# Seat belts



## Allie512 (Sep 28, 2010)

Hi 
I drive a Prius and I also have a 100 pound German Shepherd. She loves to go for rides however Allie needs to have a seat belt. Petco has a Kurgo line and I wanted to know if anyone has experiences with different types of seat belts. We have been putting off getting a seat belt but I am afraid, as we drive around town - albeit short drives, that she could be injured or interfere with my driving. Buying a larger car is not an option for monetary reasons.

Thank you.


----------



## MaggieRoseLee (Aug 17, 2001)

Dog seat belts are NOT all alike. Some are harder to put on, some don't allow the dogs to move, and some aren't strong enough to help in an accident.

This site explains safety features to look for: Dog Seatbelts


Here's some systems:
Seatbelt Information

USA K9 Outfitters

Pet Safety Belts | The Dog Seat Belt & Walking Harness

Ruff Rider | Dog Seatbelts | Car Safety Harnesses and Pet Safety


----------



## DCluver33 (May 27, 2010)

I use and love the champion seatbelts from USAK9outfitters. it's easy to put on and strap to the seatbelt, my dogs can sit, stand, turn around, and lay down without getting tangled in the seatbelt. I agree with MRL not all seatbelts are the same, I had crappy ones from Petsmart,before I found the ones I use now, and I don't think they would hold in a car accident.


----------



## Allie512 (Sep 28, 2010)

Thank you. will check out this information.


----------



## Chicagocanine (Aug 7, 2008)

I also use the Champion seatbelts. I've been using them for years now, before that I tried multiple types but I liked this one the best.

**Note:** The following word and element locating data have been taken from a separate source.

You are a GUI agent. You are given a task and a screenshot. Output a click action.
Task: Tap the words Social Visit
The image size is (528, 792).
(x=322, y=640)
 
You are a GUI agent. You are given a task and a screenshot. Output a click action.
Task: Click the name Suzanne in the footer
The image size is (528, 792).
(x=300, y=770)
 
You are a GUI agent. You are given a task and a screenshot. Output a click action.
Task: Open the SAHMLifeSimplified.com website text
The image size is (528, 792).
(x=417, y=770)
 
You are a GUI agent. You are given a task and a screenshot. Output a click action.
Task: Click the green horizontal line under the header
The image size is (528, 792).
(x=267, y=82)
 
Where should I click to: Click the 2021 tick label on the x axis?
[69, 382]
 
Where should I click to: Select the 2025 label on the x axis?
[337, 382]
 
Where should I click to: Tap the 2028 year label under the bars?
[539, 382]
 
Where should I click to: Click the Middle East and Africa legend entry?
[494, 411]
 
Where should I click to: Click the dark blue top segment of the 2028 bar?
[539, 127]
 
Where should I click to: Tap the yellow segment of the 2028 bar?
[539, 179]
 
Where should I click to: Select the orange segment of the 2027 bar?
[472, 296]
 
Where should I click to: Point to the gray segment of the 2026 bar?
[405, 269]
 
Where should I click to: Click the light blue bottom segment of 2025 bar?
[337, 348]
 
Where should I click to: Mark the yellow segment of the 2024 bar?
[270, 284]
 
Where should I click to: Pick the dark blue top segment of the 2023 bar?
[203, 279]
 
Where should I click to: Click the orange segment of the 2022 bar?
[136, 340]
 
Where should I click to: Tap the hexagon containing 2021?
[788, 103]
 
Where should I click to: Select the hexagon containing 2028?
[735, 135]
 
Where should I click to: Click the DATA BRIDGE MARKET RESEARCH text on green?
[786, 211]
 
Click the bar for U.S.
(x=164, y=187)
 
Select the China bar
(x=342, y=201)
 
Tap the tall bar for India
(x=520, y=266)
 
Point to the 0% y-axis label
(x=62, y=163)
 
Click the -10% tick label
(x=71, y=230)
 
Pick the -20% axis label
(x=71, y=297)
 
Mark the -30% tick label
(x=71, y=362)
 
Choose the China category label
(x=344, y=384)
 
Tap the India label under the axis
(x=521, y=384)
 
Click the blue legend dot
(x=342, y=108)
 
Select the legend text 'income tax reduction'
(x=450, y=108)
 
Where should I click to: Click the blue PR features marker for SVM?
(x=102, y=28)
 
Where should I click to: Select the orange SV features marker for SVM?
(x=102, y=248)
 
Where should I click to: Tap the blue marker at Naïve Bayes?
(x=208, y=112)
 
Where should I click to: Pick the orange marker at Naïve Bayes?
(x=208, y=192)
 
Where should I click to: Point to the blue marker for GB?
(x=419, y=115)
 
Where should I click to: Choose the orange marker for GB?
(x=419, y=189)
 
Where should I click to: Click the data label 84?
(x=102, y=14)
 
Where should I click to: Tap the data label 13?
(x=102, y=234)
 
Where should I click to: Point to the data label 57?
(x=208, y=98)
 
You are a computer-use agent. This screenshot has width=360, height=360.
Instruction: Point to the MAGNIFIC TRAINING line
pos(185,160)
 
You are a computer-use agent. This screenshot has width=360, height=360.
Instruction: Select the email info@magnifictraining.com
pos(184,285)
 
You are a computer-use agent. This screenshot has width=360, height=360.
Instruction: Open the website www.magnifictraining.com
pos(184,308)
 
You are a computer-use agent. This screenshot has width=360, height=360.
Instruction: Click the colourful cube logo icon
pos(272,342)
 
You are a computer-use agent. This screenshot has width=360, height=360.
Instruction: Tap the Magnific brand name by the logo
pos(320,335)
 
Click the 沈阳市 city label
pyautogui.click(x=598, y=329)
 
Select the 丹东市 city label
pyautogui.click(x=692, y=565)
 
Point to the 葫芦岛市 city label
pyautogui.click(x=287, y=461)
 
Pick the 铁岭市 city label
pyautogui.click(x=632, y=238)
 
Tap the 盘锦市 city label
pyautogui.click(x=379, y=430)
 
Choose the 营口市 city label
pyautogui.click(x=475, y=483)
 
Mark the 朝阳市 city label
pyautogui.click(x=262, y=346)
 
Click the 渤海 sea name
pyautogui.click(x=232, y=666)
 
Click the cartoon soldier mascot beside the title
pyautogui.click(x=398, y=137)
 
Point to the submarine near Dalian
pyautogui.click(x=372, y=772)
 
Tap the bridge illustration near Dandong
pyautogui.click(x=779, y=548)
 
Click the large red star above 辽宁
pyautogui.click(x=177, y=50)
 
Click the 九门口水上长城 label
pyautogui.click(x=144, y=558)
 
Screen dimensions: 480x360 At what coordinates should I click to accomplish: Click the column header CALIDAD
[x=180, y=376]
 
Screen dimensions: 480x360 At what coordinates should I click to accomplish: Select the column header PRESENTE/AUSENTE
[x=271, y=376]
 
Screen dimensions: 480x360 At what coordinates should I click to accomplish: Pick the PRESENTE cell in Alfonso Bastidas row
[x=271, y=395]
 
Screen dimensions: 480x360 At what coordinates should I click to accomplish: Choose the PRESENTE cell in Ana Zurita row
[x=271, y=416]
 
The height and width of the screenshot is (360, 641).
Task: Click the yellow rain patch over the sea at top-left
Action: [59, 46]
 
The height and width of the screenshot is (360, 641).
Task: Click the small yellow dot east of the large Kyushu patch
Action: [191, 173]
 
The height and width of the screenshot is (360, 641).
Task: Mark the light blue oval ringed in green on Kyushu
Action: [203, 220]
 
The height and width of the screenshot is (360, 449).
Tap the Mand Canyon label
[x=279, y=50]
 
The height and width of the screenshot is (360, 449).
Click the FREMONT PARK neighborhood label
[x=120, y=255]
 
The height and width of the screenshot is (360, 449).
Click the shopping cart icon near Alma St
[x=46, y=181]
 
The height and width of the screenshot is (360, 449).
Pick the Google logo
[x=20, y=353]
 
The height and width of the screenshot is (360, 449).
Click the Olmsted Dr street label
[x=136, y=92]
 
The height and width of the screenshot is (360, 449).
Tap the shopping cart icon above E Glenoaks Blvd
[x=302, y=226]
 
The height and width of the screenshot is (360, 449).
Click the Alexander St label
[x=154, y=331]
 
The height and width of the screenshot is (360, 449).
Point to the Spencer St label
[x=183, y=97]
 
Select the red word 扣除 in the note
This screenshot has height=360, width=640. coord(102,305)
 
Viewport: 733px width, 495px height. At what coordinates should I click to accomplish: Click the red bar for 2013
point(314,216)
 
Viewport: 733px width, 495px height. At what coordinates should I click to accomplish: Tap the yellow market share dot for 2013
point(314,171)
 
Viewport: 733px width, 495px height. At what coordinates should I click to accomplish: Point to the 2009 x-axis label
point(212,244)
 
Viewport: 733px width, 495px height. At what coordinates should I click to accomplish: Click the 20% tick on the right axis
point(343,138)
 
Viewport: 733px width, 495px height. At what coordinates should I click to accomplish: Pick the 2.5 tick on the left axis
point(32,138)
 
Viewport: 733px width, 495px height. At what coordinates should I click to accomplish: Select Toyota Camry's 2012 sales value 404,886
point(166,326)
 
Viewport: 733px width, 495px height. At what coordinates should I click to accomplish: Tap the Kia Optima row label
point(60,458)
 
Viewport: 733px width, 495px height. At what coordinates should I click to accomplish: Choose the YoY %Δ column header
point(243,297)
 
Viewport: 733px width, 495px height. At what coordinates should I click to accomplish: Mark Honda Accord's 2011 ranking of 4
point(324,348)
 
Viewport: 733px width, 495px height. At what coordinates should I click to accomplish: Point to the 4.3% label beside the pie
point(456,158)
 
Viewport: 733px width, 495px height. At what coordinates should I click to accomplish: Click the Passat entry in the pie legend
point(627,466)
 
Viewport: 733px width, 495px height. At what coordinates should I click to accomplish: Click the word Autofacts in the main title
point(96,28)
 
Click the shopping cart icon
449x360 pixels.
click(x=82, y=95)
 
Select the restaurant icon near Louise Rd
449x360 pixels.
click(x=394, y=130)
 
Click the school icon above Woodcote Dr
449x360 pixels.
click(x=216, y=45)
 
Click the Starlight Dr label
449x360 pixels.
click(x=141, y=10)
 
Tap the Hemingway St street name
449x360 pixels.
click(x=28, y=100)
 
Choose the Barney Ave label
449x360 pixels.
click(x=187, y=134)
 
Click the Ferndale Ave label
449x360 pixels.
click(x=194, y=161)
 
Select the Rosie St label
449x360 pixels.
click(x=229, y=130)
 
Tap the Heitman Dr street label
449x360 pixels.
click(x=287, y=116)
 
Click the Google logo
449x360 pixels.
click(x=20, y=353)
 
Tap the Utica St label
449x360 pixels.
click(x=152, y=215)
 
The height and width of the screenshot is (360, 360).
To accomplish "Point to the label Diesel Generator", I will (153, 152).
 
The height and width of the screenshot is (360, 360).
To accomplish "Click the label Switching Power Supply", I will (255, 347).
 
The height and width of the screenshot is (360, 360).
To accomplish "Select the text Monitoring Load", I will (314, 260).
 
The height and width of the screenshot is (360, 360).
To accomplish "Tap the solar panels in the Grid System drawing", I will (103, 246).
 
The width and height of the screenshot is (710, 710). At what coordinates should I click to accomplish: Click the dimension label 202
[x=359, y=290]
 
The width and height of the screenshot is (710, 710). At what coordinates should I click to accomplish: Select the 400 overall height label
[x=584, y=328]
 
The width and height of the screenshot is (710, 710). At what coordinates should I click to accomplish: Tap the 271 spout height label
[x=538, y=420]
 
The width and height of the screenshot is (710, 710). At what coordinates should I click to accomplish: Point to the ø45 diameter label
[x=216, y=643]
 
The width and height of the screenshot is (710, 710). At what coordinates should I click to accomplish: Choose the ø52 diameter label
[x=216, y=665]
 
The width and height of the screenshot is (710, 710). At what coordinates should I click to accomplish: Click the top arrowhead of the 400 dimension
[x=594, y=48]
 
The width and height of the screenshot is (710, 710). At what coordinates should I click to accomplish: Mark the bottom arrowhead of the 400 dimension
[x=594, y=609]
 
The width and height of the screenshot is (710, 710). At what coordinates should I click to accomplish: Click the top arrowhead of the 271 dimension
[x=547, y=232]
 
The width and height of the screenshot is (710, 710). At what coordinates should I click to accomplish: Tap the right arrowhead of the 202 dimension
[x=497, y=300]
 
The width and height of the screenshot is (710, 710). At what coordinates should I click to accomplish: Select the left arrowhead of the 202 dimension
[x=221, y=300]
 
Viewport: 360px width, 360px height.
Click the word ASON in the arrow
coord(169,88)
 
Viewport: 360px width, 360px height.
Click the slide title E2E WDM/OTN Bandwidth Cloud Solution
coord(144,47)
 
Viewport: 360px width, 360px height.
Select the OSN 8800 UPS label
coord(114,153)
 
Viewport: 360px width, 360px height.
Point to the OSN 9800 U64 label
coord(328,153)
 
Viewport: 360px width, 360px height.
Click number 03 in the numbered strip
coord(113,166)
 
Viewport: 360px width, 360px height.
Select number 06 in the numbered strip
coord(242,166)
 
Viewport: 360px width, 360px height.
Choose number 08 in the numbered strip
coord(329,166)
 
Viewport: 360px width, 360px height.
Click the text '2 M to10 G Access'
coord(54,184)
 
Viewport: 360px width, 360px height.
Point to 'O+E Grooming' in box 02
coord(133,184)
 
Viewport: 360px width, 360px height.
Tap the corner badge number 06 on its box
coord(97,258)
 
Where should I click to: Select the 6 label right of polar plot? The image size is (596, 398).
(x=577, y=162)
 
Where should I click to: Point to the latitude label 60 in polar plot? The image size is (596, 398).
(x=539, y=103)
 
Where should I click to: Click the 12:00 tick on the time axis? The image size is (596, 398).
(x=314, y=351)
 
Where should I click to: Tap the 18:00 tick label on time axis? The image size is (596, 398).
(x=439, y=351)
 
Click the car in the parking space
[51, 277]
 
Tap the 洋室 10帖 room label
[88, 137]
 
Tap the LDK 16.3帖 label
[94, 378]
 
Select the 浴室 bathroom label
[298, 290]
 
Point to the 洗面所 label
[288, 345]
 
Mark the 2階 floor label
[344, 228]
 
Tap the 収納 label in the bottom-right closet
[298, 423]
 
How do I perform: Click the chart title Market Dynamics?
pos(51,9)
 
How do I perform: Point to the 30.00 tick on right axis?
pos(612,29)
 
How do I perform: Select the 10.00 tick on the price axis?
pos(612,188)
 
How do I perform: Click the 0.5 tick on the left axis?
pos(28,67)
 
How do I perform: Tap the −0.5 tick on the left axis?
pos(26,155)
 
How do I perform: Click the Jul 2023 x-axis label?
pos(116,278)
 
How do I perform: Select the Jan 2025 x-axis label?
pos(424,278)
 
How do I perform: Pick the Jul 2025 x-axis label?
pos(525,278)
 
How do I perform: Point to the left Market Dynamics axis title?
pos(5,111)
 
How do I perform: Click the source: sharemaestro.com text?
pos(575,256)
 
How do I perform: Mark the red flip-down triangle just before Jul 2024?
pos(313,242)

One thing to keep in mind is that many "car restraints" are not strong enough to hold up in an accident or sudden stop. Often if you read the fine print they will even have something on the label such as "for normal auto use only". There are only a few out there that are actually strength rated and/or safety tested. The ones I know of that are rated/tested are: Ruff Rider Roadie, Champion, PetBuckle and Snoozr.


----------